**Try it**
All of the entries below should be copied exactly as they appear.

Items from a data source
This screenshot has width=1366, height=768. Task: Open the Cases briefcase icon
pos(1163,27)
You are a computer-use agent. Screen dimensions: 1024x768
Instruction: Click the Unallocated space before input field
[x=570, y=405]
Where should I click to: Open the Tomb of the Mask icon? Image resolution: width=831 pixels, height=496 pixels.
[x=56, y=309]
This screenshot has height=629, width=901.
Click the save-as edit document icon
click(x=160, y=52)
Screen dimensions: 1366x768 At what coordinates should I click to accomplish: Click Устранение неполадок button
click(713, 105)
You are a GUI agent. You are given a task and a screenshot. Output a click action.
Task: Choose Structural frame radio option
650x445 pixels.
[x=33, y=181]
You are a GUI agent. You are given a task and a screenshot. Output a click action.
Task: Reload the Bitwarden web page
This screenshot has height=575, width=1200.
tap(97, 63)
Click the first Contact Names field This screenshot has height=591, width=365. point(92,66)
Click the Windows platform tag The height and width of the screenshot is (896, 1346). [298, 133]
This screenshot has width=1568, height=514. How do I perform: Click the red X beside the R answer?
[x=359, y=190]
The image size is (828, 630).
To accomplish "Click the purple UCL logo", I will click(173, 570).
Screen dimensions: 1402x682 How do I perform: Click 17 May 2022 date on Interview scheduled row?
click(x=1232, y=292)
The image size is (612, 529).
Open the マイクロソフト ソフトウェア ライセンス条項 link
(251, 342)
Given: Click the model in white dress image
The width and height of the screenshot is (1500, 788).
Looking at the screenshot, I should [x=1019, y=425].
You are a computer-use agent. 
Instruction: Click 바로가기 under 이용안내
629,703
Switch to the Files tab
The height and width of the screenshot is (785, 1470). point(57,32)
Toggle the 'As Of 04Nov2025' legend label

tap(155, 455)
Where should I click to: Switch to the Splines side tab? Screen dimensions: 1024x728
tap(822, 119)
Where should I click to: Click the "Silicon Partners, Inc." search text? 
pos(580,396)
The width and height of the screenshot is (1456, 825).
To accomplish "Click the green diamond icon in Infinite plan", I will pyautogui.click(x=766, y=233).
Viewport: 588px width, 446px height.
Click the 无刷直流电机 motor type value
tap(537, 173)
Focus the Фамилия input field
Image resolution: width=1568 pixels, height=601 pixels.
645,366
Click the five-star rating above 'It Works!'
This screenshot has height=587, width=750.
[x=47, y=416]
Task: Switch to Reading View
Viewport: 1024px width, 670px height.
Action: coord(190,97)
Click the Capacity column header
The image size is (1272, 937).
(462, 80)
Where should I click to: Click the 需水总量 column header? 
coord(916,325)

**Task result**
This screenshot has width=1366, height=768. Task: Open the Cases briefcase icon
pos(1163,27)
You are a computer-use agent. Screen dimensions: 1024x768
Instruction: Click the Unallocated space before input field
[x=570, y=405]
Where should I click to: Open the Tomb of the Mask icon? Image resolution: width=831 pixels, height=496 pixels.
[x=56, y=309]
This screenshot has height=629, width=901.
Click the save-as edit document icon
click(x=160, y=52)
Screen dimensions: 1366x768 At what coordinates should I click to accomplish: Click Устранение неполадок button
click(713, 105)
You are a GUI agent. You are given a task and a screenshot. Output a click action.
Task: Choose Structural frame radio option
650x445 pixels.
[x=33, y=181]
You are a GUI agent. You are given a task and a screenshot. Output a click action.
Task: Reload the Bitwarden web page
This screenshot has height=575, width=1200.
tap(97, 63)
Click the first Contact Names field This screenshot has height=591, width=365. point(92,66)
Click the Windows platform tag The height and width of the screenshot is (896, 1346). [298, 133]
This screenshot has width=1568, height=514. How do I perform: Click the red X beside the R answer?
[x=359, y=190]
The image size is (828, 630).
To accomplish "Click the purple UCL logo", I will click(173, 570).
Screen dimensions: 1402x682 How do I perform: Click 17 May 2022 date on Interview scheduled row?
click(x=1232, y=292)
The image size is (612, 529).
Open the マイクロソフト ソフトウェア ライセンス条項 link
(251, 342)
Given: Click the model in white dress image
The width and height of the screenshot is (1500, 788).
Looking at the screenshot, I should [x=1019, y=425].
You are a computer-use agent. 
Instruction: Click 바로가기 under 이용안내
629,703
Switch to the Files tab
The height and width of the screenshot is (785, 1470). point(57,32)
Toggle the 'As Of 04Nov2025' legend label

tap(155, 455)
Where should I click to: Switch to the Splines side tab? Screen dimensions: 1024x728
tap(822, 119)
Where should I click to: Click the "Silicon Partners, Inc." search text? 
pos(580,396)
The width and height of the screenshot is (1456, 825).
To accomplish "Click the green diamond icon in Infinite plan", I will pyautogui.click(x=766, y=233).
Viewport: 588px width, 446px height.
Click the 无刷直流电机 motor type value
tap(537, 173)
Focus the Фамилия input field
Image resolution: width=1568 pixels, height=601 pixels.
645,366
Click the five-star rating above 'It Works!'
This screenshot has height=587, width=750.
[x=47, y=416]
Task: Switch to Reading View
Viewport: 1024px width, 670px height.
Action: coord(190,97)
Click the Capacity column header
The image size is (1272, 937).
(462, 80)
Where should I click to: Click the 需水总量 column header? 
coord(916,325)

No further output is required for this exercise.